### ZUM TEXTVERSTÄNDNIS
[1] Können Sie aus dem Artikel über die polnische Abhöraffäre die Stelle wortgetreu abschreiben, die mit „Die nationalkonservative Oppositionspartei“ beginnt und bis einschließlich „und will Neuwahlen.“ weitergeht?
[2] Beantworten Sie anhand des Artikels über die polnische Abhöraffäre:
(a) In welcher Stadt hat sich Tusk zur Abhöraffäre geäußert?
(b) Durch welches Nachrichtenmagazin sind die abgehörten Ministergespräche bekannt geworden?
(c) Mit wem hat sich Komorowski am Morgen getroffen?

Tusk sieht Stabilität Polens bedroht

Der polnische Regierungschef Donald Tusk hält die jüngste Abhöraffäre für eine «geplante Aktion», die den Staat lähmen solle. Er will jedoch an seinen Ministern festhalten.

Donald Tusk vor Flaggen.

Bildlegende: Donald Tusk am Montag: «Ich werde keine Konsequenzen gegen Politiker ziehen.» Keystone

Die polnische Abhöraffäre bedroht nach den Worten des Regierungschefs Donald Tusk die Stabilität des Staates. Alles weise auf eine «geplante Aktion» hin, die nicht den Ruf der regierenden Partei schädigen, sondern den Staat in einem kritischen Moment der Lage Europas und der Ukraine lähmen solle, sagte Tusk in Danzig (Gdansk).

Die abgehörten Ministergespräche waren durch Veröffentlichungen des Nachrichtenmagazins «Wprost» bekannt geworden. Unter anderem hatte Aussenminister Radoslaw Sikorski von einem «schädlichen» amerikanisch-polnischen Bündnis gesprochen, dem britischen Premierminister David Cameron Mangel an Europakompetenz bescheinigt und Tusk politische Fehler vorgehalten.

Tusk betonte, er werde «keine Konsequenzen gegen Politiker ziehen, deren Sünde unzensierte Äusserungen während eines vertraulichen Gesprächs» seien. «Um die Einschätzung des Stils kümmere ich mich, wenn das Gesetz durchgegriffen hat und wir wieder ein Gefühl der Stabilität und Sicherheit der staatlichen Institutionen hergestellt haben», sagte Tusk.

Komorowski will für Stabilität sorgen

Staatspräsident Bronislaw Komorowski sagte, er prüfe, ob «weiterhin der Wille zur Fortsetzung der derzeitigen Koalition besteht und ob sie in der Lage ist, Verantwortung für den Staat zu übernehmen». Als Präsident sehe er seine Aufgabe darin, in einer Krisenlage für Stabilität zu sorgen.

«Der Präsident initiiert keinen Wechsel der Regierung, er ist am Prozess der Berufung einer eventuellen neuen Regierung beteiligt, wenn das der Wille des Parlaments ist», betonte er. Die Affäre habe dem Land beträchtlich geschadet, sagte er. «Die Hauptpersonen der Aufzeichnungen sollten selbst Schlussfolgerungen ziehen.»


Der polnische Abhörkrimi

5:30 min, aus Echo der Zeit vom 23.06.2014

Komorowski hatte sich am Morgen mit Wirtschaftsminister Janusz Piechocinski getroffen, dem Chef der Bauernpartei (PSL). Die PSL ist der Koalitionspartner von Tusks liberalkonservativer Bürgerplattform (PO). Sie hat für den Abend eine Fraktionssitzung angesetzt.

Opposition will Neuwahlen

Die nationalkonservative Oppositionspartei Recht und Gerechtigkeit (PiS) sucht Partner für ein konstruktives Misstrauensvotum gegen Tusk. «Jeder weitere Tag der Regierung Tusk schadet unserem Land», sagte Fraktionschef Mariusz Blaszczak nach einem Treffen mit den konservativen Oppositionsparteien. Die Linksopposition hat sich gegen eine Zusammenarbeit mit der PiS ausgesprochen und will Neuwahlen.

### ANGEZEIGTE DATEN
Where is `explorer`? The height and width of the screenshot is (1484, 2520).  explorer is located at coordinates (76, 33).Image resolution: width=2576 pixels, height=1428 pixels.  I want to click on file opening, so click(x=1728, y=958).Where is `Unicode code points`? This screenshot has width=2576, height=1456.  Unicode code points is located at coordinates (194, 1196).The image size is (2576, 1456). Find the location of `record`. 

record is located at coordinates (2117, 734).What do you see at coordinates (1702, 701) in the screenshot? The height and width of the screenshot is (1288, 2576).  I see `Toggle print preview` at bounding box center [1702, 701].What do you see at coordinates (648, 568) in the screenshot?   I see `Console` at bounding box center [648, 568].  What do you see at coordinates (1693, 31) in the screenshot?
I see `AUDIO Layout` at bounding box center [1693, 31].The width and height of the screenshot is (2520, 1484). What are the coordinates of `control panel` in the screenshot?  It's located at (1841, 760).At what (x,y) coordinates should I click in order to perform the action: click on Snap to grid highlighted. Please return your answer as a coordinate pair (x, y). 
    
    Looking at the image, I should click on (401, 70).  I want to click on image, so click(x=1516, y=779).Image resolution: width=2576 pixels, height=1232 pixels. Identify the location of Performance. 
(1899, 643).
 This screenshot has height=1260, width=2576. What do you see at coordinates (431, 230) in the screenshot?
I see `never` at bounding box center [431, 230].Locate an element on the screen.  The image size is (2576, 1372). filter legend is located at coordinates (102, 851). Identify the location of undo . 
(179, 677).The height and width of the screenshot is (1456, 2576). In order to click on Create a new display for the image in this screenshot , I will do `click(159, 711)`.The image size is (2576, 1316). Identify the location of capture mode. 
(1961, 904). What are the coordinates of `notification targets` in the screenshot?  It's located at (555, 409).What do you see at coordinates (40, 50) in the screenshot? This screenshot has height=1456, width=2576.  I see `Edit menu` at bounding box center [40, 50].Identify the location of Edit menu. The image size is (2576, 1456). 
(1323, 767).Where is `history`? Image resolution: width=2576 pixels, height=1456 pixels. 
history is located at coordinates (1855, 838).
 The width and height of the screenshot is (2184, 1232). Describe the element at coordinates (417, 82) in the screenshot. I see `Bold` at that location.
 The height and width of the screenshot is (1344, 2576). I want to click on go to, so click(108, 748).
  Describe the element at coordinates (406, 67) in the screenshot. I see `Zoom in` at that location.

### LÖSUNGEN
[1]
Die nationalkonservative Oppositionspartei Recht und Gerechtigkeit (PiS) sucht Partner für ein konstruktives Misstrauensvotum gegen Tusk. «Jeder weitere Tag der Regierung Tusk schadet unserem Land», sagte Fraktionschef Mariusz Blaszczak nach einem Treffen mit den konservativen Oppositionsparteien. Die Linksopposition hat sich gegen eine Zusammenarbeit mit der PiS ausgesprochen und will Neuwahlen.

[2]
(a) In Danzig (Gdansk).
(b) Durch das Nachrichtenmagazin «Wprost».
(c) Mit Wirtschaftsminister Janusz Piechocinski, dem Chef der Bauernpartei (PSL).